> [What to work on]:
Copy verbatim the block of lines in the entries below whose first line contains "Task: Click the 'Dodací" and whose last line contains "Task: Click the Add Table grid icon". Leave out all other lines.

> [Record extracts]:
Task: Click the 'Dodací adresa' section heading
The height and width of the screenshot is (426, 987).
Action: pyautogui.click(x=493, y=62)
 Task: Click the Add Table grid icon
---
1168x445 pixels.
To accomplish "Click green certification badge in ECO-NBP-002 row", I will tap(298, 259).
---
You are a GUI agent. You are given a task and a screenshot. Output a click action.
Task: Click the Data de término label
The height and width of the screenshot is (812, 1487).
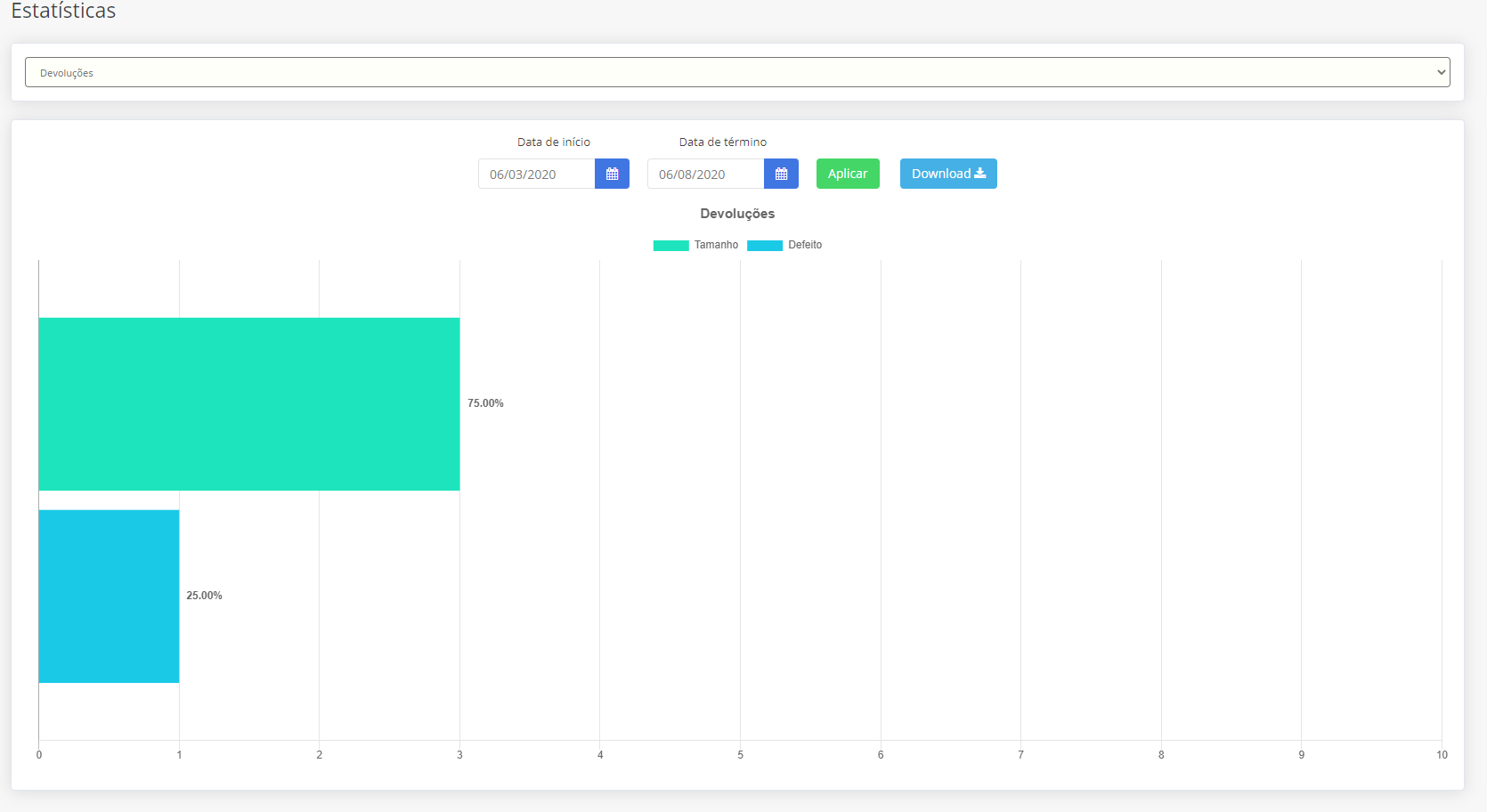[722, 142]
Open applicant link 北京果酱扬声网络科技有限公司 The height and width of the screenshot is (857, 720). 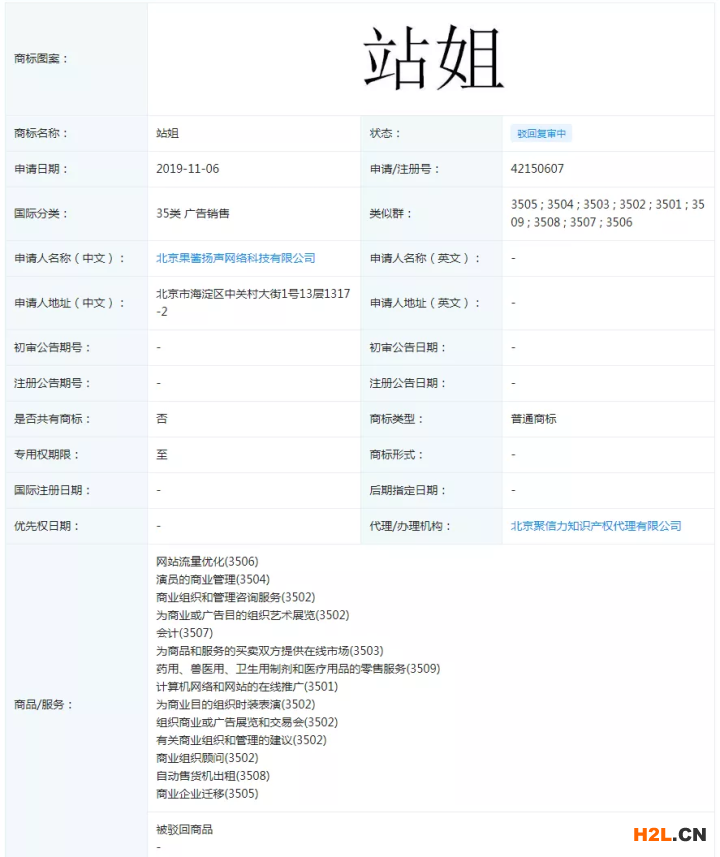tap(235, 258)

> [Output for this task]:
Task: Click the 'Dodací adresa' section heading
The height and width of the screenshot is (426, 987).
Action: pyautogui.click(x=493, y=62)
 Task: Click the Add Table grid icon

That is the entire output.